--- BEGIN Excerpt ---

Research is an inquiry process that has clearly defined parameters and has as its aim the discovery or creation of knowledge, or theory building; testing, confirmation, revision, refutation of knowledge and theory; and/or investigation of problem for local decision making (Hernon, 1991). Leedy and Ormrod (2001) put it as "the systematic process of collecting and analyzing information (data) in order to increase our understanding of the phenomenon about which we are concerned or interested".
Research provides theoretical foundations for any discipline and helps in its development. Unfortunately, research in librarianship is still in its embryonic stage and lack a body of knowledge (evidence based). Keeping this in view, Haddow (1997) stressed that if librarians fail to build a body of knowledge, it will be difficult to develop this profession. The status of librarianship's intellectual base, the degree of scholarship, must be regarded with some suspicion. Librarians should actively seek to address these criticisms by adding their research to the growing body of knowledge. Similarly, Busha and Harter (1980) have pointed out that if librarianship is to merit the in demand designation "science," a significant number of scholars and research workers must regularly apply scientific method to analyze relationships among the problems which librarians are obligated to explore and which they are qualified to solve. Moreover, the study of library science can attain recognition as a true science only when a general body of theory is developed.
Research Methods Used in Librarianship
Koufogiannakis and Crumley (2006) have reviewed the current trends of research in librarianship and found that there are several areas which contain more research than others. Consistently, topics in information storage/access/retrieval have greater amounts of research being published, as do collectionsrelated issues, and service activities. On the other hand, the areas of information seeking, LIS analysis, LIS education, LIS theory, history, methodology, the profession, publishing and scientific and professional communication all have less research being published. There are huge gaps in our evidence base in these latter areas and they all require further exploration to move our profession forward. Busha and Harter (1980) and Powell and Connaway (2004) have listed many research methods which are currently used in librarianship. For example:
It is a research method, in which the researcher attempts to maintain control over all factors that may affect the result of an experiment. In doing this, the researcher attempts to determine or predict what may occur (Key, 2002). It is a collection of research designs which use manipulation and controlled testing to understand causal processes. Generally one or more variables are manipulated to determine their effect on a dependent variable (Experiment-Resources.com, 2009).
Survey research is one of the most important areas of measurement in applied social research. The broad area of survey research encompasses any measurement procedures that involve asking questions of respondents. Surveys can be divided into two broad categories: the questionnaire and the interview. Questionnaires are usually paper-and-pencil instruments that the respondent completes. Interviews are completed by the interviewer based on what the respondent says (Trochim, 2006b).
Sometimes we gain the best knowledge by looking into the past rather than into the future. Historical research attempts to do just that. Through a detailed analysis of historical data, we can determine, perhaps to a lesser extent, cause and effect relationships. Historical research can also mean gathering data from situations that have already occurred and performing statistical analysis on this data just as we would in a traditional experiment. The one key difference concerns the manipulation of data. Since historical research relies on data from the past, there is no way to manipulate it. Therefore, historical research can often lead to present day experiments that attempt to further explore what has occurred in the past (AllPsych & Heffner Media Group, 2003).

--- END Excerpt ---
--- BEGIN Records ---

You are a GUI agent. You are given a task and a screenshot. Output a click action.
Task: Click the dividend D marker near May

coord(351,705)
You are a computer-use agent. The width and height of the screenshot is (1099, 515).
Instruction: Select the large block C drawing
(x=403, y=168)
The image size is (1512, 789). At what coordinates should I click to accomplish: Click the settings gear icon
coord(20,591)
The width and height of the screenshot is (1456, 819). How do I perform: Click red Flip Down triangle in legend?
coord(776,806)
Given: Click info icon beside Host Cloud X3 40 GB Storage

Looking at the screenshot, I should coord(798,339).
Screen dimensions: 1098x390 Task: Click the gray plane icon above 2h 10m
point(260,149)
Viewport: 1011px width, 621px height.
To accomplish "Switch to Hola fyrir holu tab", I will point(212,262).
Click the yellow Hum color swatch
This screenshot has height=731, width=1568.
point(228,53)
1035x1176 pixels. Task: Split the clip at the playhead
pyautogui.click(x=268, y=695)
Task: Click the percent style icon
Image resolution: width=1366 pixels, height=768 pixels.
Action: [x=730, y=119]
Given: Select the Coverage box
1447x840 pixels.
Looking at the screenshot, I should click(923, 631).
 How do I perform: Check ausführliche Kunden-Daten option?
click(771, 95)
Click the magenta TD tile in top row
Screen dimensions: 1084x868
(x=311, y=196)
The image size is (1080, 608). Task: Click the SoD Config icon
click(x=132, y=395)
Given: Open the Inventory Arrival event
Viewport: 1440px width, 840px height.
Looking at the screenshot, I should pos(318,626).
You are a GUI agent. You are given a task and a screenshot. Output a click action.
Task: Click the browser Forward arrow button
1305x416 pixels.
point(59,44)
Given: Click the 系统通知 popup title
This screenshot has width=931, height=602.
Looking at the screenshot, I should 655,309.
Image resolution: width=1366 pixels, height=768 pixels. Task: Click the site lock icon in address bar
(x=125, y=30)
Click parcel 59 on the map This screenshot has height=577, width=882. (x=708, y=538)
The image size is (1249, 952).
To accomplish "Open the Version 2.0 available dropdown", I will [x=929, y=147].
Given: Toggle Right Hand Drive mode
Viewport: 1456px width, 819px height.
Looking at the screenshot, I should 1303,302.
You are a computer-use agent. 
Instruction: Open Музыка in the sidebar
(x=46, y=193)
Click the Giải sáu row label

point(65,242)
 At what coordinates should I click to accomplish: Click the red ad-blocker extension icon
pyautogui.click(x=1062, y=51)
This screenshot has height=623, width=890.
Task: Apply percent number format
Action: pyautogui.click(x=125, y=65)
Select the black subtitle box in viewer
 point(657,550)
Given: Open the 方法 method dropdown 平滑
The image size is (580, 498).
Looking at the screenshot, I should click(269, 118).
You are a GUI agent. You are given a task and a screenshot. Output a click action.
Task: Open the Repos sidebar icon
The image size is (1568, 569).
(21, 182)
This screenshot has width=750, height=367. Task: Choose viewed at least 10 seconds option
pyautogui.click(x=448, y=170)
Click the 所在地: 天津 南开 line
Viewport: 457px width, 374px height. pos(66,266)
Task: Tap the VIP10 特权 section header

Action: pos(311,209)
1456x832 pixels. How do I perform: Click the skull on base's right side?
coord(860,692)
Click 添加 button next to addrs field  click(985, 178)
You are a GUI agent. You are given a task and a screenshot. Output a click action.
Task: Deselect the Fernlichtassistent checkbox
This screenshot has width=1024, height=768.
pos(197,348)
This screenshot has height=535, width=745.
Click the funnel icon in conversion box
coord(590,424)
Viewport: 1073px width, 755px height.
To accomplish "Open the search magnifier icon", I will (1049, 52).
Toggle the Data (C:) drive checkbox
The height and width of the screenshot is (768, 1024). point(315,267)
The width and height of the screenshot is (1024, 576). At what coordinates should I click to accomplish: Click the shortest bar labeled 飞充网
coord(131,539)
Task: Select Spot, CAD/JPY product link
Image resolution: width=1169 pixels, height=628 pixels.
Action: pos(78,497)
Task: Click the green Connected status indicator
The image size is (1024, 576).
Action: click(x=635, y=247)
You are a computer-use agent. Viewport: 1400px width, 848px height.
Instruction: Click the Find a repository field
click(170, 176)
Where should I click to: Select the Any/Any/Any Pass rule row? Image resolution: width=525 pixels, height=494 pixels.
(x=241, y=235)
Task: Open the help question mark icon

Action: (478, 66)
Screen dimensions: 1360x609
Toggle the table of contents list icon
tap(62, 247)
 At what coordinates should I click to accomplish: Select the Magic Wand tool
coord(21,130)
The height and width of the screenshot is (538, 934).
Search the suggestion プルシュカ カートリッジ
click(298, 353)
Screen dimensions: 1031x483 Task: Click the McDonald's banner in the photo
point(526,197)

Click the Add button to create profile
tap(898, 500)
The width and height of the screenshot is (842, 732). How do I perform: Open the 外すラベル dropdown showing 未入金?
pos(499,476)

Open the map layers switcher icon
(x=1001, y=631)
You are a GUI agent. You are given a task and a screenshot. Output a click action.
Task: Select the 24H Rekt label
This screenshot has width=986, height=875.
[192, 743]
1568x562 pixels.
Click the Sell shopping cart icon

--- END Records ---

▸ **Given task A**
Translate this sentence from the passage on research in librarianship into Spanish: "Research provides theoretical foundations for any discipline and helps in its development."
▸ **Given task B**
Answer these questions from the passage on research in librarianship:
(i) Into which two broad categories can surveys be divided?
(ii) Which three areas have greater amounts of research being published, according to Koufogiannakis and Crumley?
(iii) Why is there no way to manipulate data in historical research?
▸ **Given task C**
Continue the passage on research methods in librarianship from where it stops.

▸ **Expected answer A**
La investigación proporciona fundamentos teóricos para cualquier disciplina y contribuye a su desarrollo.

▸ **Expected answer B**
(i) The questionnaire and the interview.
(ii) Information storage/access/retrieval, collections-related issues, and service activities.
(iii) Historical research relies on data from the past.

▸ **Expected answer C**
Operations research (OR) is the application of scientific method to management operations in an effort to aid managerial decision-making. Techniques of operations research are concerned with the activities of organizations, or systems, and are designed to provide management with a quantitative basis for decision making (Busha & Harter, 1980).
Additional Research Methods in Librarianship
Observation and Description: Gorman and Clayton (2005) define observation studies as those that "involve the systematic recording of observable phenomena or behavior in a natural setting" (p. 40). It is a branch of anthropology that deals with the scientific description of specific human cultures and has a long history. It permits researchers to study people in their native environment in order to understand "things" from their perspective. Until recently, few library and information science studies have included this method; however, observation is gaining favor as LIS researchers seek to understand better the role of information in people's everyday lives (Free Library, 2009).
The Case Study Method: Case study research excels at bringing us to an understanding of a complex issue or object and can extend experience or add strength to what is already known through previous research. Case studies emphasize detailed contextual analysis of a limited number of events or conditions and their relationships. Researchers have used the case study research method for many years across a variety of disciplines. Social scientists, in particular, have made wide use of this qualitative research method to examine contemporary real-life situations and provide the basis for the application of ideas and extension of methods (Yin, 1984).
Library User Studies: According to King (2005), information needs and expectations are continuously changing in the rapidly changing information scenario. Libraries need to re-orient their collections, services, and facilities to keep pace with these advancements. User feedback is considered as a more reliable factor in measuring the utility and effectiveness of any library. By making user surveys a regular part of the library's functions, librarians can provide a comparative 'snapshot' of usage in various temporal contexts.
Evaluation Research: Evaluation is a methodological area that is closely related to, but distinguishable from more traditional social research. Evaluation utilizes many of the same methodologies used in traditional social research, but because evaluation takes place within a political and organizational context, it requires group skills, management ability, political dexterity, sensitivity to multiple stakeholders and other skills that social research in general does not rely on as much (Trochim, 2006a). According to Busha and Harter (1980), studies conducted to obtain objective and systematic evidence of the success or failure of library project and programs are often categorized as evaluation research. When a program is evaluated, its relative effectiveness in terms of standards, goals, and objectives is determined and described.
Library Surveys: Research...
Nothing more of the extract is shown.